The Israeli Cabinet met yesterday and approved the release of 250 Palestinian prisoners, officials said, in its latest gesture of support for Palestinian President Mahmoud Abbas.
Prime Minister Ehud Olmert agreed to the prisoner release two weeks ago during a meeting with Abbas, part of an Israeli strategy to bolster the Palestinian leader in his standoff against the Hamas militant group. The release has been put on hold while Israel finalizes the list of prisoners.
Cabinet participants, speaking on condition of anonymity because the meeting was still going on, said the release was approved by a wide margin. But they said Israel still has not decided on the names of the prisoners to be released. Israel is holding some 10,000 Palestinian prisoners.
"I think this is a worthy gesture to make ... because we want to use any means that can to reinforce moderate elements in the Palestinian Authority," Prime Minister Ehud Olmert told the Cabinet in broadcast remarks.
A final release roster will be put together by a committee. Once the list is approved, it could still take days before any prisoners are freed since Israel would allow 48 hours for the releases to be challenged in petitions to the Supreme Court.
Previous prisoner releases have raised opposition from groups representing families of Israelis harmed in Palestinian attacks. Palestinians regard prisoners held by Israel as heroes of what they call resistance against occupation.
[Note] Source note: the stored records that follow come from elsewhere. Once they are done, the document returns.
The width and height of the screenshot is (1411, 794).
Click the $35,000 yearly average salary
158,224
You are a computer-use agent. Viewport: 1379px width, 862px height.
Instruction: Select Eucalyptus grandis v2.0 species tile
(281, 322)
The US and EU have been prodding Olmert to nurture contacts with Abbas's emergency government in the hope of resuming long-stalled peace talks.
Olmert told the cabinet that bolstering Palestinian moderates could "encourage them to move in the direction we believe can create conditions for the start of substantial dialogue."
In a goodwill gesture last week, Israel released Palestinian tax funds it had frozen a year ago when Hamas rose to power, a move that helped enable Abbas to pay Palestinian civil servants full salaries for the first time in 17 months.
Hamas, which has rejected Western demands to recognize Israel, renounce violence and accept existing Israeli-Palestinian interim peace accords took over the Gaza Strip last month after routing Fatah in factional fighting.